• What is needed: Give back every line of the material below that has the string "height".
** Opening Material provided block **
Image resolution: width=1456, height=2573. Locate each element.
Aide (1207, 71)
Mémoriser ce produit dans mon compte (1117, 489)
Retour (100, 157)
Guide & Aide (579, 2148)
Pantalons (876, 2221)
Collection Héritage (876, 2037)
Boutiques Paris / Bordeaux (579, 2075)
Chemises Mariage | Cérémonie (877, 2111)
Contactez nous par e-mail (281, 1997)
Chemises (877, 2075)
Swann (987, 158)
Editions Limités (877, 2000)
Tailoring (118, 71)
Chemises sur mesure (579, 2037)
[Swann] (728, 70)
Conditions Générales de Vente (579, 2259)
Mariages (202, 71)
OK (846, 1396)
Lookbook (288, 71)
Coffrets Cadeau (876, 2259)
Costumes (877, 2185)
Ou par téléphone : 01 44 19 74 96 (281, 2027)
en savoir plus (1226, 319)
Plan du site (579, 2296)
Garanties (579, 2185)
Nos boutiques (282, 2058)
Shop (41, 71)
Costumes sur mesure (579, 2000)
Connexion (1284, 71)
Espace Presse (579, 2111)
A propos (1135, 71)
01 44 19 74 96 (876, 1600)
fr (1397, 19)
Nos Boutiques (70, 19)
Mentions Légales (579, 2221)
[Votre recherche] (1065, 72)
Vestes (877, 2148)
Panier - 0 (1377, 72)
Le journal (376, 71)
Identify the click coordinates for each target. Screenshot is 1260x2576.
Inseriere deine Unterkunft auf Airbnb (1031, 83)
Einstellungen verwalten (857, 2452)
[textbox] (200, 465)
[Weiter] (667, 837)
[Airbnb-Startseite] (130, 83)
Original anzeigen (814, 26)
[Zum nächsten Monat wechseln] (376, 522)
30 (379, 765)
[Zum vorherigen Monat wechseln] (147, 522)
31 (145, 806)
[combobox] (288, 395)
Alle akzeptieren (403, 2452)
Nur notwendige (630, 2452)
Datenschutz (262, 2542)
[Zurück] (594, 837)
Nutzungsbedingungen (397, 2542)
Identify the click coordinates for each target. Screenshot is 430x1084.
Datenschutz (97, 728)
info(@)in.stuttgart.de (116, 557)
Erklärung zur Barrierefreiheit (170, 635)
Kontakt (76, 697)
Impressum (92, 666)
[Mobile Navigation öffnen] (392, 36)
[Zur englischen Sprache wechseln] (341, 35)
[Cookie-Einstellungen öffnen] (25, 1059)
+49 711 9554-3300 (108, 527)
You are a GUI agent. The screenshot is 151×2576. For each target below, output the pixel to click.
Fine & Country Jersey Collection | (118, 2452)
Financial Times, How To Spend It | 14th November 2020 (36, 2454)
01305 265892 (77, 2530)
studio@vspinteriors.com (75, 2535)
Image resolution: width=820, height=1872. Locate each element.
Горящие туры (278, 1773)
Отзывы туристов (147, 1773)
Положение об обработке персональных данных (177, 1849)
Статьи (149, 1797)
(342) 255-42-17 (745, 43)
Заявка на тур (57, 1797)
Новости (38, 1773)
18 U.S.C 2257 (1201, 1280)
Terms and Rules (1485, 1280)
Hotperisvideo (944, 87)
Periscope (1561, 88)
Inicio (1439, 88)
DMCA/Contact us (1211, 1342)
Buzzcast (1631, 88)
** Closing Material provided block **
• Solved problem:
Image resolution: width=1456, height=2573. Locate each element.
Image resolution: width=820, height=1872. Locate each element.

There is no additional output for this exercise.